Don't need space-os. Need:

≥2 agent identities with incompatible mandates (prompts)
Structured review process (human routes proposals to orthogonal reviewers)
Rejection tracking (did reviewers object? why?)

Example (any LLM API):

constitutions = {
    "zealot": "You prioritize deletion and simplicity. Reject complexity.",
    "prime": "You demand evidence and mechanism. Reject unvalidated claims."
}

def review_with_orthogonality(proposal):
    reviews = []
    for agent, mandate in constitutions.items():
        prompt = f"{mandate}\n\nReview: {proposal}\nApprove or reject with reasoning."
        reviews.append(llm.generate(prompt))
    
    return all("approve" in r.lower() for r in reviews), reviews

Scale this with: more constitutions, structured decision primitives, persistent review history.

Why This Works

CAI (Constitutional AI) bakes values into model weights at training time. Opaque, static, self-referential.

Constitutional orthogonality uses runtime adversarial review. Transparent (see which constitution objected), dynamic (constitutions are prompts you can change), multi-agent not self-critique.

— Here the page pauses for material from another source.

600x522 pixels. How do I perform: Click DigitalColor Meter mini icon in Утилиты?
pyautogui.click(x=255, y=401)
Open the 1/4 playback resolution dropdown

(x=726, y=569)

Difference: CAI = "make one agent safe." Orthogonality = "make agent decisions robust."

Complementary layers. CAI model can be substrate for orthogonal coordination.

Failure Modes

Shared blindspot: Orthogonal constitutions converge on same flawed assumption. No structural mitigation—detection happens when output fails, not before.

Coordination overhead: Too many reviewers → nothing ships. Start with 2-3 orthogonal pairs. Scale only when rejection rate falls below 20%.

Mandate drift: Constitutions weaken over time ("be helpful" becomes universal approval). Audit rejection rates. If trending toward zero, constitutions lost teeth.

References

docs/constitutions.md — Space-OS constitutional implementation
docs/philosophy.md — Why orthogonality beats consensus
docs/thesis.md — Adversarial convergence mechanism
brr/findings/022-orthogonal-convergence.md — Empirical evidence from space-os swarm

Falsifiability

If constitutional orthogonality works:

Cross-agent corrections observable in logs
Rejection rate 20-40% sustained
Output quality (measured downstream) > single-agent baseline

If it doesn't:

Agents converge to unanimous approval (mandates too weak)
Coordination overhead kills velocity (too many reviewers)
Same failure modes as single-agent (orthogonality insufficient)

Track these. If orthogonality fails, methodology documents why.

Runnable Reference Implementation

See examples/minimal-orthogonality.py for a complete, standalone implementation demonstrating:

Two agents with orthogonal constitutions (zealot, prime)
Adversarial review process
SQLite ledger for review history
Challenge rate measurement

~100 lines, zero space-os dependencies. Adapt for your multi-agent system.